Organic rich shales, as found in the Cherokee and Atoka formations, are typically viewed as the source rocks for hydrocarbons. Through the thermal maturation process, organic matter converts to oil and gas over geologic time, typically millions to tens of millions of years. Source rock geochemistry from cores taken while drilling has been used at Jolly Ranch to assess the present day level of thermal maturity and the potential for hydrocarbon generation. These shales are within the oil generation window and the oil potential in the source rock has been independently evaluated by Weatherford Laboratories.

 

Core samples have been collected from certain wells and cuttings were analysed to evaluate source rock potential and thermal maturity of the organic rich shales in the Cherokee and Atoka formations. Rock Eval pyrolysis, another method of analysis, and visual microscopy were also used. Integrating this data with petrophysical interpretation and additional geologic and production data have assisted in developing a more advanced understanding of the hydrocarbon potential in the Cherokee and Atoka.

 

Humble Geochemistry, a division of Weatherford Laboratories, performed a Leco TOC (total organic carbon) analysis over core samples from certain wells. Total Organic Carbon is a measurement of the organic richness of sedimentary rocks and is one of the first steps toward assessing the potential of a sediment to generate hydrocarbons. Samples evaluated from certain Cherokee and Atoka shales all showed excellent TOC values in excess of 5% with some exceeding 10%. The table below sets out the industry standard classification of total organic carbon in source rock.

Generation Potential

TOC Content in Shales (wt%)

Poor

Fair

0.5-1.0%

Good

1.0-2.0%

Very Good

2.0-5.0%

Excellent

>5%

 

Oil in Place

In July 2009, Schlumberger completed an independent evaluation of the hydrocarbons in place over approximately 246,000 project acres (termed the "Southern Acreage Model") and concluded that the P50, or most likely, oil in place in the Marmaton, Atoka and Cherokee formations, the three primary targets, using probabilistic methods, was 1.462 billion barrels gross of conventional and unconventional oil. The remaining 124,000 project acres will be evaluated at a later date for estimates of oil in place.

EXERCISES –
a. In the passage on the Jolly Ranch shales, who performed the Leco TOC analysis on the core samples?
b. Pick up the passage on the Jolly Ranch shales and oil in place after its final sentence, and carry it further.

(Raw records)
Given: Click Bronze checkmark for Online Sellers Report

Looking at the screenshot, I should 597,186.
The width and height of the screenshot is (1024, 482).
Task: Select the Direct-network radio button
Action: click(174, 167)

ANSWERS TO THE EXERCISE –
a. Humble Geochemistry, a division of Weatherford Laboratories.

b.
In addition, a further model encompassing an area of 885,988 acres, surrounding and including the detailed study of 246,000 acres, but not including the remaining unevaluated 124,000 project acres, was also generated and evaluated. The P50 (most likely) figure was calculated to be 5.258 billion barrels oil in place, highlighting the lateral continuity of the reservoirs and source rocks across the total acreage and in addition, the regional continuity of the formations.

The P50 oil in place calculated for the conventional Marmaton formations alone in the Southern Acreage Model is approximately 900 million barrels. The Marmaton formations are known producers in the Denver Basin and several companies in the past have operated viable oil fields concentrating on this formation.

The objective of Nighthawk is to focus at this stage of Jolly Ranch development on the unconventional shale zones which are believed to be laterally extensive over the project acreage. However, the Marmaton oil in place represents a high value element of the Jolly Ranch asset with known production profiles and completion methods. As the Marmaton is the shallowest of the targeted productive zones within the stratigraphy of Jolly Ranch, it thereby lends itself to being exploited following the successful exploitation of the deeper shales and should be regarded as having upside potential within the asset.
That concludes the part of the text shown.